FEMA told us that their number one site for building housing is Leilani Mauka, which is near Lahaina or mauka of Lahaina. They want to build 169 units there.

They’re also discussing whether they can build in Kaanapali. And there are plans for the state to build units near the FEMA Leilani site as well. 

So, it’s not happening though, because we’ve got state land use, county, zoning, permitting, historic preservation, water access, and I could go on the list. 

Hamada: Water trumps almost all of that. Goodness.

Akina: Absolutely. All of these factors and regulations and objections by various special interests in the public are slowing the process down. It’s really hard to find a place on the island of Maui that is zoned for housing and that has water access and that is also environmentally and culturally appropriate.

Hamada: However, Gov. [Josh] Green invoked emergency order in regard to affordable housing. By extension, housing: Are any of the provisions in his decree being applied to Maui at all to help move this process forward?

Akina: Not as much as he would have liked in the first place because there has been a great deal of objection to his pulling back on regulations, particularly with relationship to the environment and to cultural matters. But it’s a good direction, and I want to commend him for that.

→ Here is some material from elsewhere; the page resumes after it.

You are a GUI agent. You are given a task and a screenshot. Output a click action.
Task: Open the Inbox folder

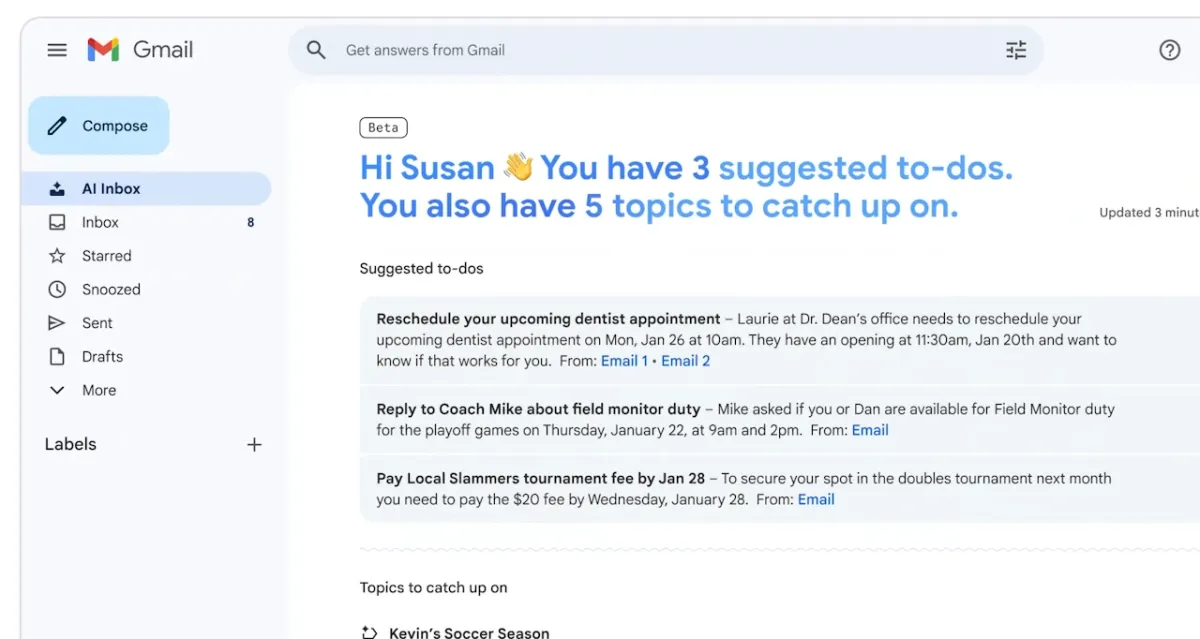(100, 222)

Hamada: We’re talking with Dr. Keli’i Akina, Grassroot Institute of Hawaii, and bringing this up to speed on very important issues that we’re facing today. 

This “accessory dwelling” bill has been in the news a lot lately. Grassroot supports it. Can you share why?

Akina: Well, fundamentally, there’s a principle called property rights. If you own a piece of property, so long as you’re not harming people around you, you have the right in America — and I think the last time I checked, we are still in the United States of America —

Hamada: 50th?

Akina: That’s right. You’ve got the right to build on it. You’ve got the right to do what you want to it. But our laws currently make it virtually impossible to build small homes on small lots. And the consequence is that they’re not available for people who need to buy them, who can’t afford to plop down $1 million to buy their first starter home.

So here’s an easy solution: Look at the fact that three-fourths of the cost of a home is the land underneath it. So if you have one lot and you can only build one home, you’re stuck. But if you can use that one lot and divide it in two and build two homes, that’s a huge cost savings. And that introduces to the market affordable housing, affordable in the sense — not that people have to make certain income requirements — but affordable in the sense that you can — get this, Rick — actually afford it.

And these units called accessory dwelling units can be used for grandma and grandpa, or a child, or a renter if you need income. 

So that’s what we’re supporting. It makes common sense. It’ll also allow people who have ADUs already and enough space to put another ADU on their property. 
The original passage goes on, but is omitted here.